I've been messing around with the coordinates and got this:
If we have a general invertible transformation of the type Q=Q(q,p,t)\Leftrightarrow q=q(Q,P,t) and P=P(q,p,t)\Leftrightarrow p=p(P,Q,t) then the following is true:
\begin{matrix}
\dot{q}=\frac{\partial q}{\partial Q}\dot{Q}+\frac{\partial q}{\partial P}\dot{P}\\
\dot{p}=\frac{\partial p}{\partial Q}\dot{Q}+\frac{\partial p}{\partial P}\dot{P}
\end{matrix}
From Hamilton's eqs we have (inserting the given coordinate transformations):
\begin{matrix}
\dot{q}=\frac{\partial H}{\partial p}=\frac{\partial H}{\partial P}e^{-\gamma t}=\frac{\partial q}{\partial Q}\dot{Q}\Rightarrow \frac{\partial H}{\partial P}=\dot{Q}\\
\dot{p}=-\frac{\partial H}{\partial q}= -\frac{\partial H}{\partial Q}e^{\gamma t}=\frac{\partial p}{\partial P}\dot{P}\Rightarrow -\frac{\partial H}{\partial Q}=\dot{P}
\end{matrix}
The form of Hamilton's equations is the same but from what I've seen in Goldstein, when one makes a canonical transformation the form is preserved not for the initial Hamiltonian but for the "Kamiltonian" K=H+\frac{dF_2}{dt} i.e.
\begin{matrix}
\frac{\partial K}{\partial P}=\dot{Q}\\
-\frac{\partial K}{\partial Q}=\dot{P}
\end{matrix}
and because I've already proved that there exists a function F_2 I get the feeling that the proof is not correct. What am I doing wrong here?
fluidistic said:
I know a way to check out whether the transformation is canonical but it doesn't involve the Hamiltonian.
If you know Poisson's brackets, if you can show that [Q,P]_{q,p}=1 then you'd be done.

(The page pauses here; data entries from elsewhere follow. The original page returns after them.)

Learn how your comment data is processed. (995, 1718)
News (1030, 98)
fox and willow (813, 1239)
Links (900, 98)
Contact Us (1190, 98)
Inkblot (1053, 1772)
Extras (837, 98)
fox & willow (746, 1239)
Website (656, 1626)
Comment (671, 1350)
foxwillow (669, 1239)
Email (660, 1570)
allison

To answer your question "Does having the generating function guarantee that the coordinate transformation associated with it is canonical? Or is it a necessary but not sufficient condition?", I'm not 100% sure but I'd say yes (99% sure).
Thanks for the advice! Actually, calculating with the Poisson brackets is another part of this problem, but instead it is asked to evaluate [Q,Q],[P,P],[Q,P],[q,H],[p,H] without explicit calculation.
For the first two the answer is obviously zero because of the crossed derivatives, the third one, being this a suposedly canonical transformation is 1 and for the last two I'm having a little bit of a problem because if I use \frac{du}{dt}=[u,H]+\frac{\partial u}{\partial t} on q and p I am not sure if it is \frac{dq}{dt} or \frac{\partial q}{\partial t} (for p too) that is zero. I know, this is a dumb question, but when a function depends only on t does the partial derivative looses its meaning?